# Firmeza aí, ó,



## tony jimenez

se alguem pode me disser em que casos se utiliza esta expressao (aí, o).
com algums exemplos.

contexto: 
Firmeza aí, ó, nos beco só dá nóis


----------



## Vanda

jijijiji. Gíria.
Algo mais ou menos assim: Fique firme! Resista firmemente! Quem manda no beco/ callejón somos nós. 
Pode ser, por exemplo, um lugar/uma rua onde um grupo de valentes/ uma gangue é quem domina.

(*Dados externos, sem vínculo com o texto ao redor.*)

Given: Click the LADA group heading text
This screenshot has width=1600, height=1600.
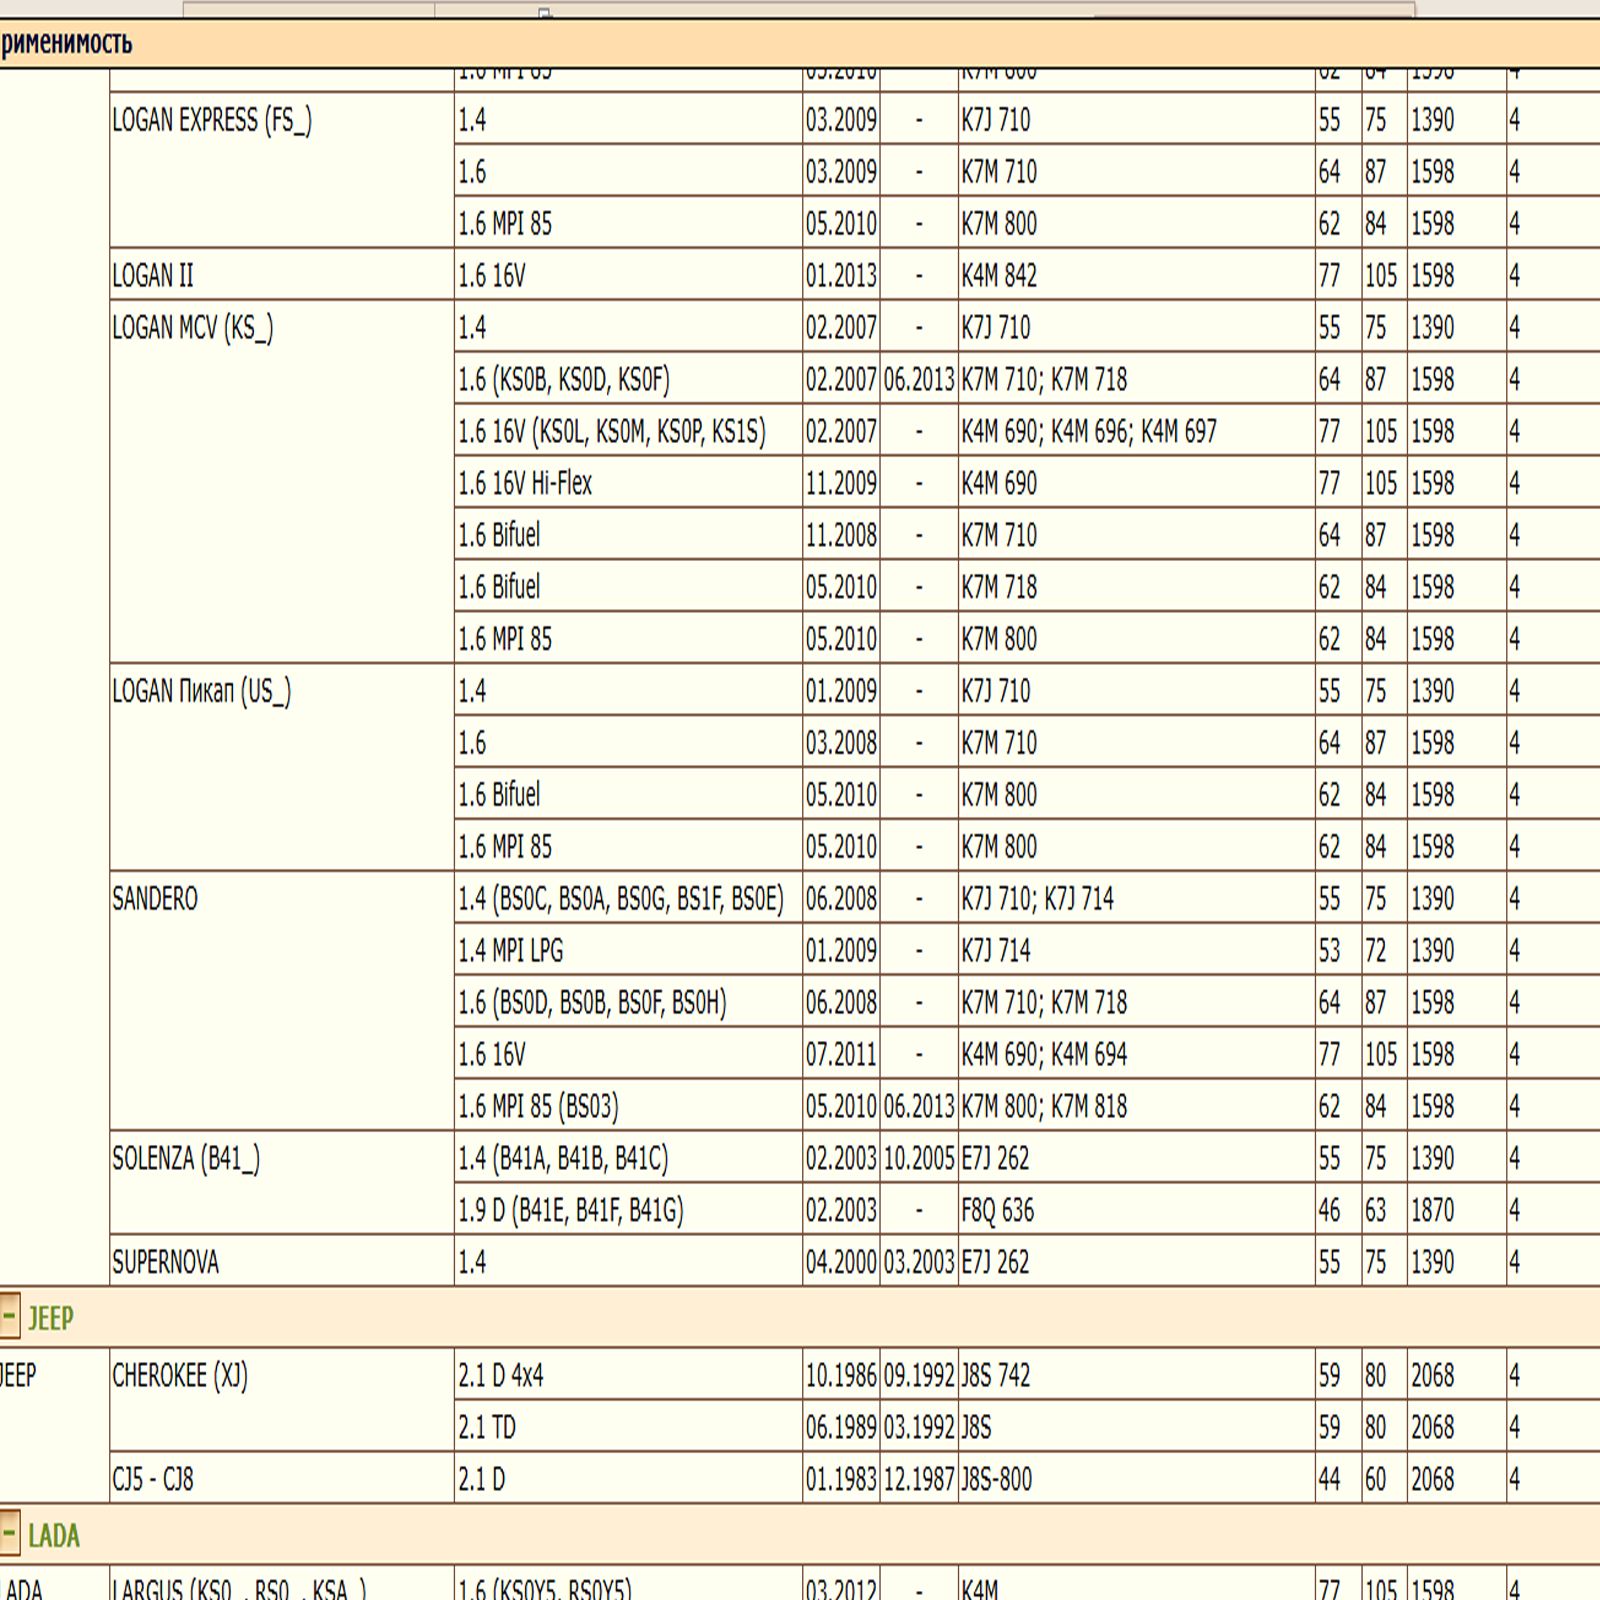Looking at the screenshot, I should click(53, 1535).
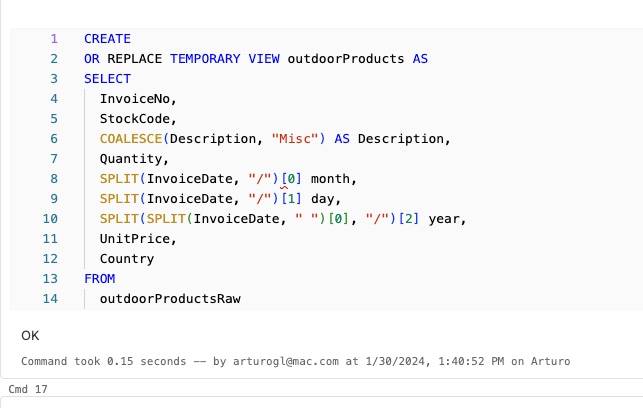Viewport: 643px width, 408px height.
Task: Click line number 14 in the gutter
Action: pos(50,299)
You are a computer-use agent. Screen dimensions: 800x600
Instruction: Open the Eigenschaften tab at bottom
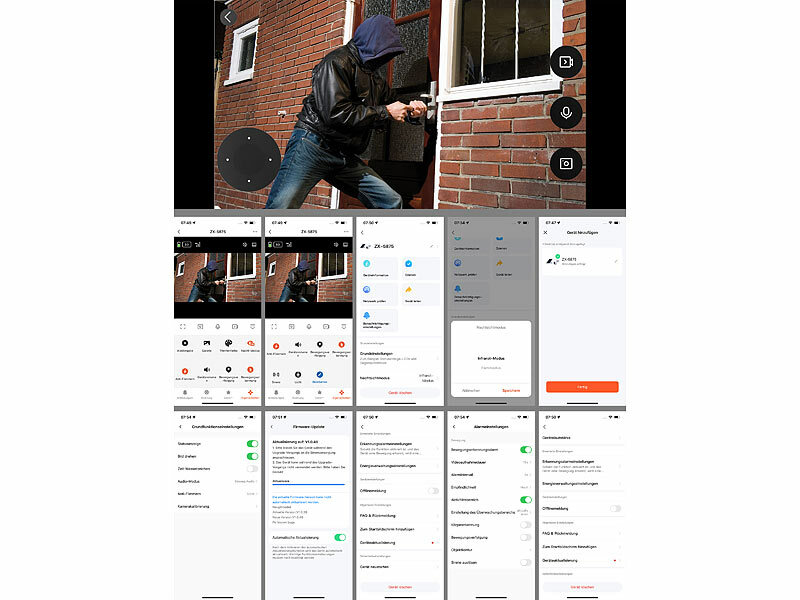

Mesmo que esteja sendo usado como metáfora.


----------



## tony jimenez

alguem pode me disser em que casos se utiliza esta expressao aí, o 

 Ex: Firmeza aí, o

       Traz a balança aí, o

se alguem pode mostrar algums exemplos, obrigado.


----------



## Vanda

_Aí, ó_ não querem dizer nada, apenas dão força ao enunciado.
aí é o mesmo que ahí.
ó = oh!

É uma forma de chamar a atenção.


----------



## Mangato

No galego, não sei se no português, *ó*, e uma forma de reforçar o imperativo e  os iterrogativos.  

_Sai daí, o.  Tampouco sei se vai acentuado ou não_

_Que estás a facer, o?_


----------



## MOC

Sim Mangato. Em Portugal também. Em português iria acentuado.


----------



## Mangato

MOC said:


> Sim Mangato. Em Portugal também. Em português iria acentuado.


 
Obrigado MOC.  Agora tenho que pesquisar se no galego se leva acento ou não.  Achei as duas formas


----------



## nilon

Oi gente, eu queria saber se da para traducir a firmeza como uma qualidade pessoal para o espanhol, com alguma giria no outro idioma. 
Eu estava vendo um documentário que se chama _Pixo_ (tem aí no vimeo online acredito), que é sobre as pixações, as intervenções urbanas da gente da periferia na cidade de São Paulo. Alguns no documentário falam que são vándalos os que fazem pixação, que são criminosos mesmos. E outro fala o seguinte:

"não sao todos que vão para o crime, não. *pessoal firmeza*, gente boa"

Aí eu entendo perfeitamente o que quer dizer, queria saber se alguem poderia por gentileza me ajudar na tradução para o espanhol. Se acham?


----------



## Alandria

No son todos que se convierten al crimen. Hay gente digna, y buenas personas


----------



## zema

En realidad la frase es más larga; está hablando ahora un _pichador_  (min. 34.16 aproximadamente, menos mal que está bueno el video ):


> _"__…levo a pichação como uma coisa maravilhosa, uma coisa que está aumentando meu quadro de amigos, pessoal firmeza, gente boa.__"_


  En argentinés informal creo que podrías decir: _...buena gente, macanuda*_

  (*)Bueno, _macanudo/a_ está bastante pasado de moda, pero no se me ocurre ahora algo más actual con ese sentido.


----------



## Alandria

Lembrando que "firmeza" é muuuuito paulista, não se usa essa palavra em muitas partes do Brasil. Eu diria "maneiro".


----------



## mexerica feliz

Alandria said:


> Lembrando que "firmeza" é muuuuito paulista, não se usa essa palavra em muitas partes do Brasil. Eu diria "maneiro".



Maneiro é gíria carioca.
Nunca ouvi usada pelos capixabas, nem mesmo por minha amicíssima Elisa Lucinda.
Os capixabas falam _massa_.

Decida de onde você realmente é, de Barra Mansa (poooooooouco provável), Vitória (capixaba você, nem morta, viu!?) ou de Vila Nova da Gaia (muito provável, mó bonita cidade por sinal).


----------



## zema

mexerica feliz said:


> Os capixabas falam _massa_.


Eso me hizo acordar a _"una masa__"_ que hoy en día se escucha mucho por acá, y podría reemplazar a _"macanuda"_:

_...buena gente, una masa_


----------



## nilon

Excelente! Creo que "una masa" aplica más bien a ciertos lugares en que se habla español, pienso en Argentina.
 Pero eso es lo que pregunté, sobre formas informales de decir "firmeza" así que gracias. También en portugués se dice "muito massa".


----------